L’accordo finale, raggiunto dopo lunghe e travagliate discussioni, individua quattro obiettivi generali e 23 obiettivi operativi da attuare entro il 2030.
Per conoscere in dettaglio gli accordi, leggi il testo dell’accordo finale e consulta la pagina dei documenti della conferenza.
I principali obiettivi operativi sono:
- ripristinare il 30% degli ecosistemi degradati a livello globale, su terra e mare, entro il 2030;
- conservare e gestire il 30% delle aree (terrestri, acque interne, costiere e marine) entro il 2030;
- fermare l’estinzione delle specie conosciute ed entro il 2050 ridurre di dieci volte il rischio e il tasso di estinzione di tutte le specie (comprese quelle sconosciute);
- ridurre il rischio da pesticidi di almeno il 50% entro il 2030;
- ridurre i nutrienti persi nell’ambiente di almeno il 50% entro il 2030;
- ridurre i rischi di inquinamento e gli impatti negativi dell’inquinamento da tutte le fonti entro il 2030 a livelli non dannosi per la biodiversità e le funzioni degli ecosistemi;
- ridurre l’impronta globale dei consumi entro il 2030, anche attraverso una significativa riduzione del consumo eccessivo e della generazione di rifiuti e il dimezzamento degli sprechi alimentari;
- gestire in modo sostenibile le aree destinate all’agricoltura, all’acquacoltura, alla pesca e alla silvicoltura e aumentare sostanzialmente l’agroecologia e altre pratiche rispettose della biodiversità;
- affrontare il cambiamento climatico attraverso soluzioni nature-based;
- ridurre di almeno il 50% il tasso di introduzione e insediamento di specie esotiche invasive entro il 2030;
- garantire l’uso e il commercio sicuri, legali e sostenibili delle specie selvatiche entro il 2030;
- rinverdire gli spazi urbani.
L’accordo impegna i paesi firmatari ad individuare entro il 2025 e ridurre entro il 2030 le sovvenzioni dannose per la biodiversità di almeno 500 miliardi di dollari all’anno , nonché di mobilitare 200 miliardi di dollari all’anno, di fonte sia pubblica che privata, per la biodiversità.

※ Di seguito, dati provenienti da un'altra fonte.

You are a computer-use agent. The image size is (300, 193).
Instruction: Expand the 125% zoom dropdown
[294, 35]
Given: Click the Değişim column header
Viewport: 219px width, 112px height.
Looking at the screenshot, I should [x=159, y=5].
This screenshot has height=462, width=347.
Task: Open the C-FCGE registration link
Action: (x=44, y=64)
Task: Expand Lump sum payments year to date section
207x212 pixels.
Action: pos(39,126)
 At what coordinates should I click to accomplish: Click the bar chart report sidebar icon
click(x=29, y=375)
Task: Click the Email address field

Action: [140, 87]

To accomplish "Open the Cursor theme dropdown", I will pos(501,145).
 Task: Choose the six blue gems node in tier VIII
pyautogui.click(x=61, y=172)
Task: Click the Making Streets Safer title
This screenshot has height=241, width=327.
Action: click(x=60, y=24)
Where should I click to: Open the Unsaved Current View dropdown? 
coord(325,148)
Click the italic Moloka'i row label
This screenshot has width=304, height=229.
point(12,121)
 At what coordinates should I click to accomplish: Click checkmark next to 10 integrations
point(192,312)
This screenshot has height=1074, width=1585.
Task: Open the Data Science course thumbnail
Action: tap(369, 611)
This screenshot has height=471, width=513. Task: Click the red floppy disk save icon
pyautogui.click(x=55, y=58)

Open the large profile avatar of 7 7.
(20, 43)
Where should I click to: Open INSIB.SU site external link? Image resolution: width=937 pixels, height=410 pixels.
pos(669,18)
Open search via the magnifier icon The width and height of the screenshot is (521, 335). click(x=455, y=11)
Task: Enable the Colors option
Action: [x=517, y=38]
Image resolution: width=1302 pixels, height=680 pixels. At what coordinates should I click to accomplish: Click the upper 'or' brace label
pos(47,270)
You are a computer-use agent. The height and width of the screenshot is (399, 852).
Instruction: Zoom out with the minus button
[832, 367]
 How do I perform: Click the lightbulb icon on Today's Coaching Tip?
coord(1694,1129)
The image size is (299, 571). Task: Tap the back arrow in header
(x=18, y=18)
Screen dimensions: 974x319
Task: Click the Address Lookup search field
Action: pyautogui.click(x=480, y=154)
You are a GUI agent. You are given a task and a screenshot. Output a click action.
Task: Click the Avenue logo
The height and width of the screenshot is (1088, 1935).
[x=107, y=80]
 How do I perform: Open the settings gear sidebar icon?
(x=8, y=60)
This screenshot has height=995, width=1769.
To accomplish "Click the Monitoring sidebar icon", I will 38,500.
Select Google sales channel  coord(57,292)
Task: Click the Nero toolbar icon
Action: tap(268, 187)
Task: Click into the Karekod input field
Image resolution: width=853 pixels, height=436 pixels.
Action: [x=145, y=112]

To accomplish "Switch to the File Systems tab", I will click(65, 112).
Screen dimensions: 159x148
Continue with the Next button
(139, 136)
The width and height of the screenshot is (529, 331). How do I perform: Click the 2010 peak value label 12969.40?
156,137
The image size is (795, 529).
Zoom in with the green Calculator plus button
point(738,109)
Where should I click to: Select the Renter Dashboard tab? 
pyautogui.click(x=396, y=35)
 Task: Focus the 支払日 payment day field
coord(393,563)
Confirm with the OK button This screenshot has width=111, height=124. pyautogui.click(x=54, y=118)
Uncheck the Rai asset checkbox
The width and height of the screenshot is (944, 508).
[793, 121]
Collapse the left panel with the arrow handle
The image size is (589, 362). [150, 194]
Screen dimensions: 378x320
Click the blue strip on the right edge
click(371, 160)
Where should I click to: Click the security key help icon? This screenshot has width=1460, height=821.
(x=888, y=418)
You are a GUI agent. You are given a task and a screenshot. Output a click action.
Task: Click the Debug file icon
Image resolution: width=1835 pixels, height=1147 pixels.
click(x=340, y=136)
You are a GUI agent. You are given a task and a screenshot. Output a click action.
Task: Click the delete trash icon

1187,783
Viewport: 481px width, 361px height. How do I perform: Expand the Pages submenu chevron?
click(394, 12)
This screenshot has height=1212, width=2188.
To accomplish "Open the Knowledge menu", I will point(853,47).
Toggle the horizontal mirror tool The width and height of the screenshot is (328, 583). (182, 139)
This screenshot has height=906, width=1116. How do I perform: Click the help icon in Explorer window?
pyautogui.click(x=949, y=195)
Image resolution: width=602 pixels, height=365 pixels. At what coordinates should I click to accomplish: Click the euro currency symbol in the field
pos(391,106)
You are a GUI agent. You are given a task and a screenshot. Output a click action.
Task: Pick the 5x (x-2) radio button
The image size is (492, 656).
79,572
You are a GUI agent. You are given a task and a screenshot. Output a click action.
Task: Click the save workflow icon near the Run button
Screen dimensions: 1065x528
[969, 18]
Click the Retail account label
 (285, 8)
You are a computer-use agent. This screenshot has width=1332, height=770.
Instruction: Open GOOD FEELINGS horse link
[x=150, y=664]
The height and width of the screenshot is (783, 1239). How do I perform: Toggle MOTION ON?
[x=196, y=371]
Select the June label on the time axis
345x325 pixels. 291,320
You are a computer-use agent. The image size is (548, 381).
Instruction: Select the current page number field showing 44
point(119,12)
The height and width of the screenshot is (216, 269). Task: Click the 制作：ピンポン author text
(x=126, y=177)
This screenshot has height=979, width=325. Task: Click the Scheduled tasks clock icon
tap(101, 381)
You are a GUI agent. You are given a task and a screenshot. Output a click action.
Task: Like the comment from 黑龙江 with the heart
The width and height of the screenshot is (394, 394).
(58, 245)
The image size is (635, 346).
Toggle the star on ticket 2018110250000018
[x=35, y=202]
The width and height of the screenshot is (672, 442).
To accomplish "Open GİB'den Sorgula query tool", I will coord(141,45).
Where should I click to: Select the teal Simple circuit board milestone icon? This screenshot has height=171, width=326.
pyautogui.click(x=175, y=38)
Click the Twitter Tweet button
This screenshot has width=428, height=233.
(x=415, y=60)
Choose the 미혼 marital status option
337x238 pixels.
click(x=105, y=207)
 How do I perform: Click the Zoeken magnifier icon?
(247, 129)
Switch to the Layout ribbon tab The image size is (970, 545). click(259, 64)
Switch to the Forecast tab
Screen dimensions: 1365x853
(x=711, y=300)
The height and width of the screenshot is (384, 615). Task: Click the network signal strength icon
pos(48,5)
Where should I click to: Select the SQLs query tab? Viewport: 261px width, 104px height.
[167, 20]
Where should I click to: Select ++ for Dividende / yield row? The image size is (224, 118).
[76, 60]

L’accordo include, altresì, importanti riferimenti a “governi subnazionali, città e altre autorità locali”, così come all’approccio inclusivo che Regions4 e ICLEI hanno sostenuto. A questo proposito segnaliamo il documento Engagement with subnational governments, cities and other local authorities to enhance implementation of the post-2020 global biodiversity framework.
Infine, vi sono anche le criticità, segnalate da più parti. Infatti, alla luce dello stato delle cose e del non raggiungimento degli obiettivi concordati nel precedente piano strategico per la biodiversità 2011-2020 di Nagoya (COP10), è decisivo che quanto concordato a Montreal, in termini di politiche, azioni e risorse finanziarie, venga ora tradotto in fatti concreti nei tempi stabiliti da parte dei singoli Stati nazionali.
Per alcune prese di posizioni dal mondo ambientalista, leggi i comunicati di Wwf, Lipu e Greenpeace.
Una menzione a parte merita la questione dei diritti dei popoli indigeni e delle comunità locali, sollevata con forza durante la conferenza da parte di diverse Ong, come Survival e Amnesty International, e dell’IIFB (International Indigenous Forum on Biodiversity). Alla fine e dopo molte discussioni è stato riconosciuto nel testo finale il ruolo dei popoli indigeni nella conservazione della biodiversità.